This application is a serverless application pipeline that does the following:
- Take a video as an input
- Translate the text into a different language
- Add subtitles in the different language
- Generate an AI based voice to dub the video with
- Create a new version of the video with the subtitles and voice spoken in a different language
The application uses the following AWS services
- Amazon S3
- Amazon Lambda
- Amzon Transcribe
- Amazon Translate
- Amazon Polly
- Amazon Media Encoder
- StepFunctions
The architecture is as follows:
To trigger the pipeline, copy a video file into a bucket.

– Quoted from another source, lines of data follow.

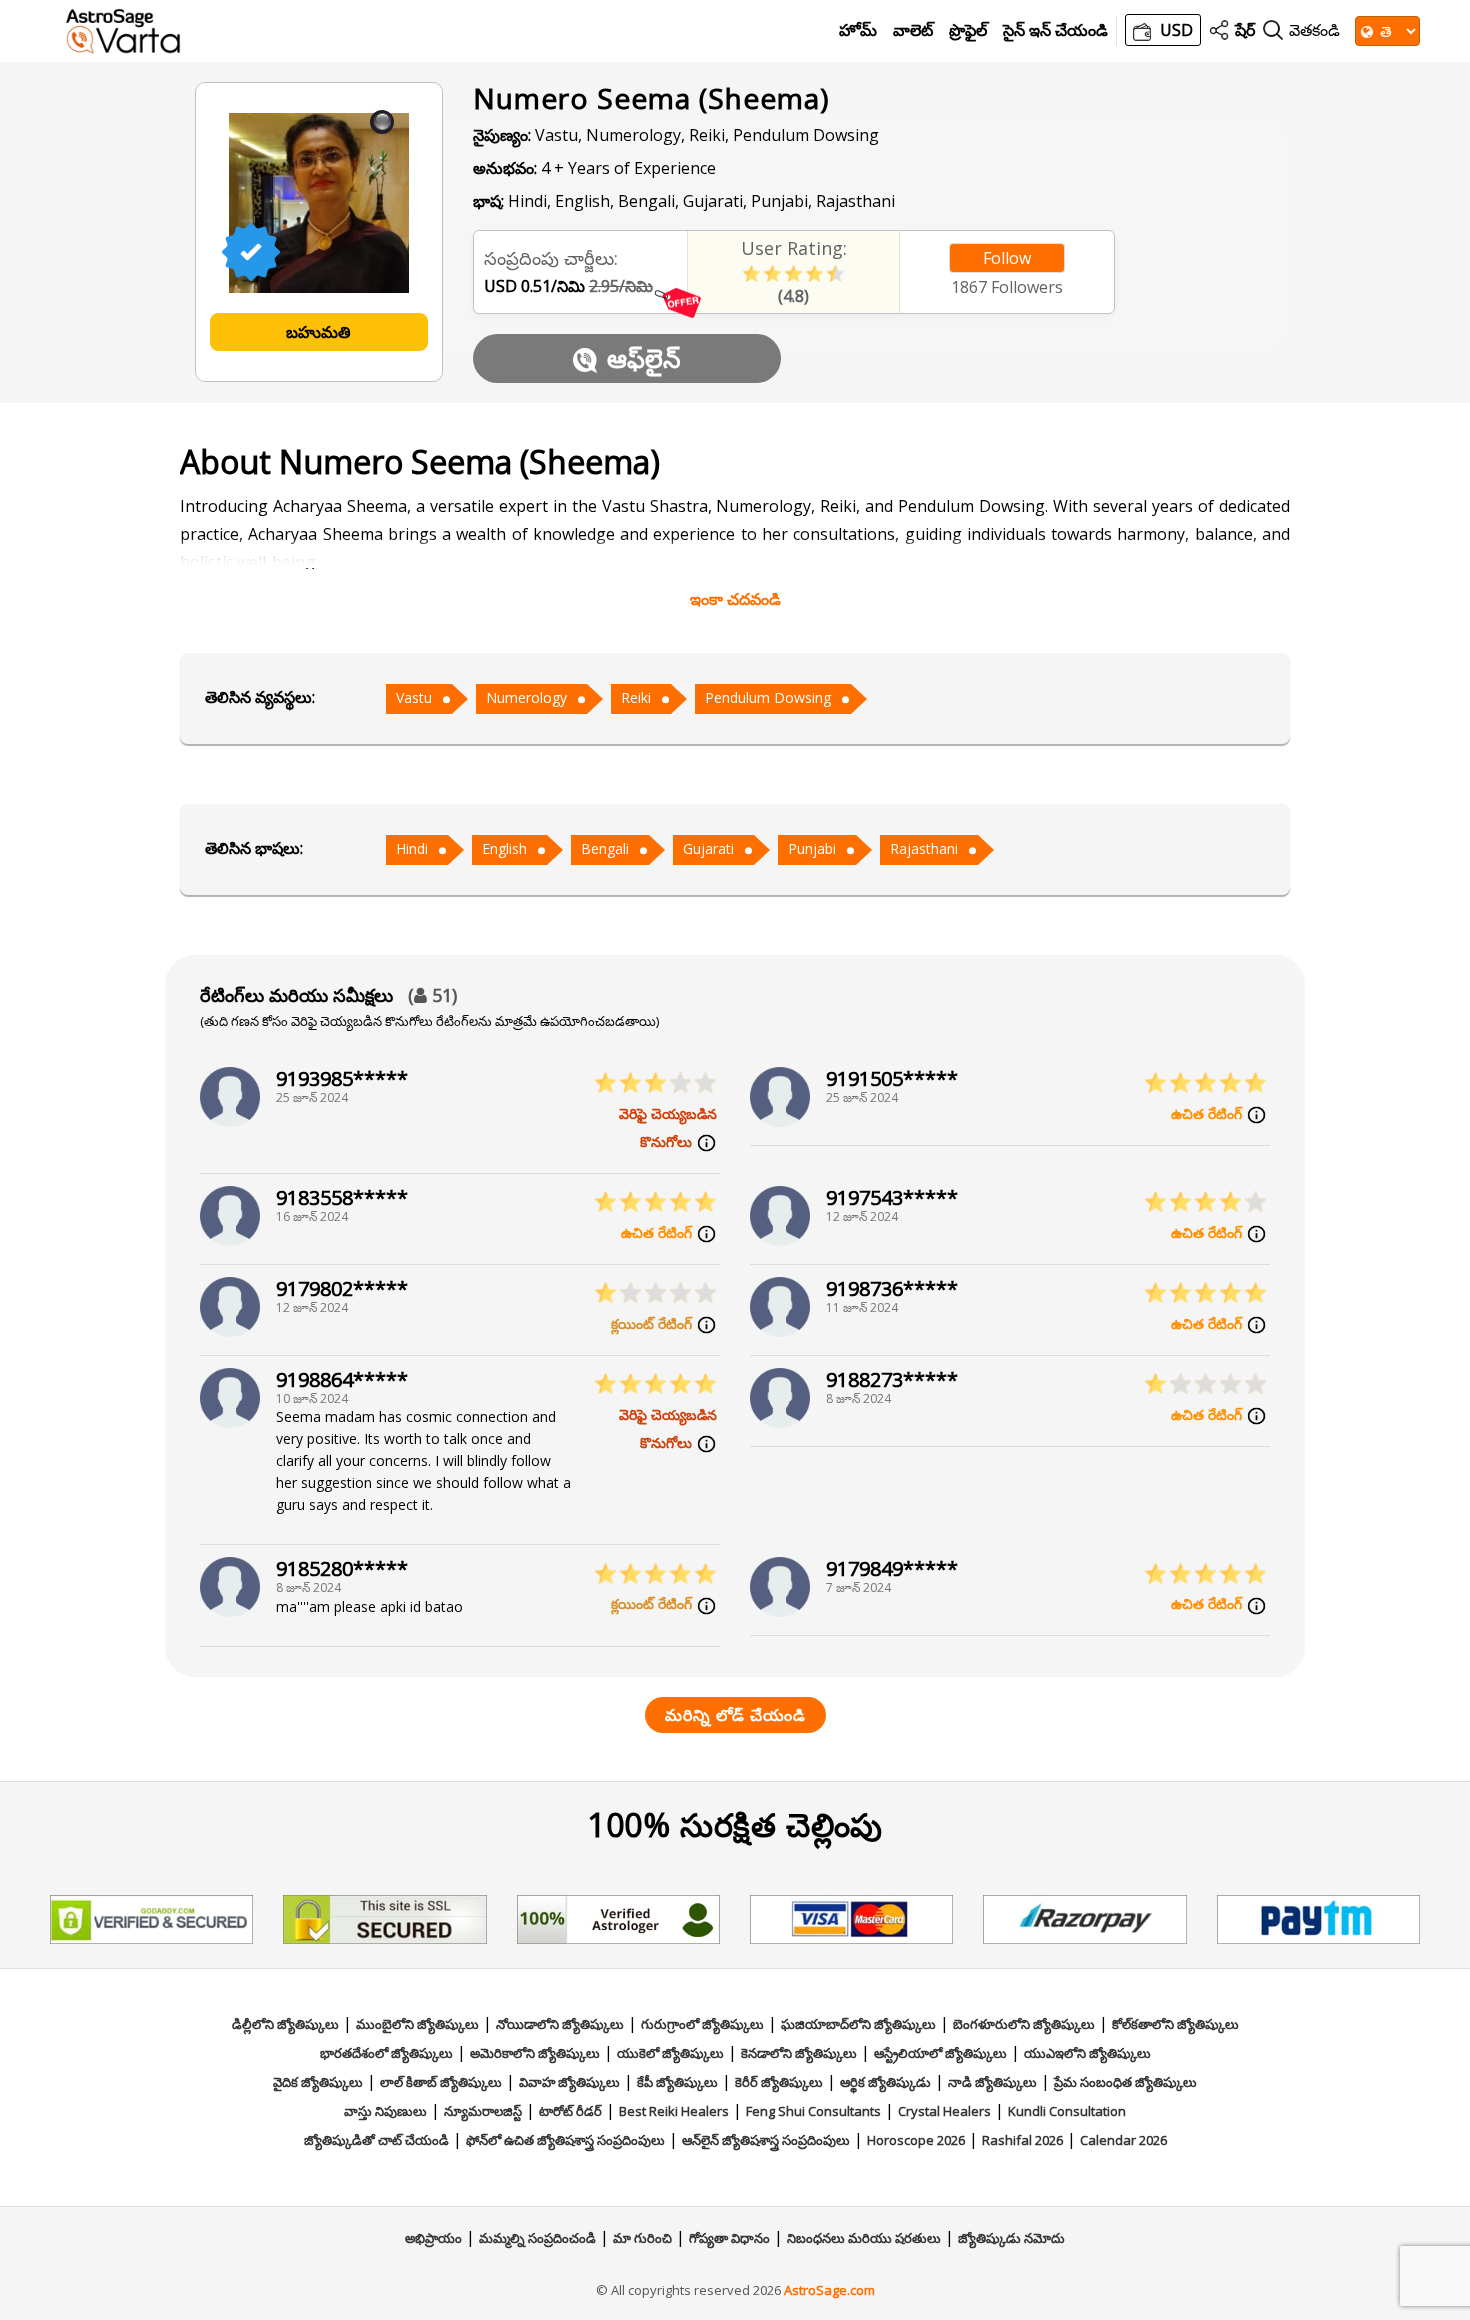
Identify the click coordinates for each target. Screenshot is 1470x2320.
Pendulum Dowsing (768, 697)
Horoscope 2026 (916, 2140)
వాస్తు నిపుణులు (385, 2111)
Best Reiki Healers (674, 2111)
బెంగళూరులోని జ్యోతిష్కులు (1024, 2024)
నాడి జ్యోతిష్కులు (992, 2082)
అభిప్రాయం (433, 2238)
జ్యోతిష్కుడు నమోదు (1011, 2238)
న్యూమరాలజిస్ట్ (483, 2111)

The Input file is named based on the original language and the desired translation. So in this case, the original is en-US and you want it in Spanish eg.
myvideo__en-US__es.mp4
This upload triggers the first Lambda called LambdaTranscribe which transcribes the video and places a JSON output into a bucket called transcribe.json.conygre.com with the filename:
timestamp
myvideo__en-US__es.json
This JSON which contains the transcribed text then needs to be converted into a subtitles file, and then translated.
This is done by the second Lambda ConvertTranscribeToSubtitle. It creates two files:
<timestamp>myvideo__en-US__es_original.srt
<timestamp>myvideo__en-US__es_translated.srt
These files are placed into the next bucket transcribe.srt.conygre.com
The SRT files need to be converted into SSML files. This is done by the third Lambda ConvertSubtitleToSSML. This creates file with the name:
<timestamp>myvideo__en-US__es_translated.ssml
Note that it is written to ignore files with the word 'original' in them since they will not require an audio file
The file is placed into the bucket transcribe.ssml.conygre.com
An audio file is then created based on the SSML file for the translated SSML.
This is done by the fourth Lambda called SSMLToAudio. It takes the SSML and runs Amazon Polly to create an audio file. The audio file has the name
<timestamp>myvideo__en-US__de_translated<pollyJobId>
The fifth and final Lambda then runs to run a MediaConvert job using all the files created already.
The entire flow is coordinated using Step Functions. You can see the flow here:
There is finally an HTML file called testmedia.html that can be used to display the finished media in a Web page. This can be edited for your final output.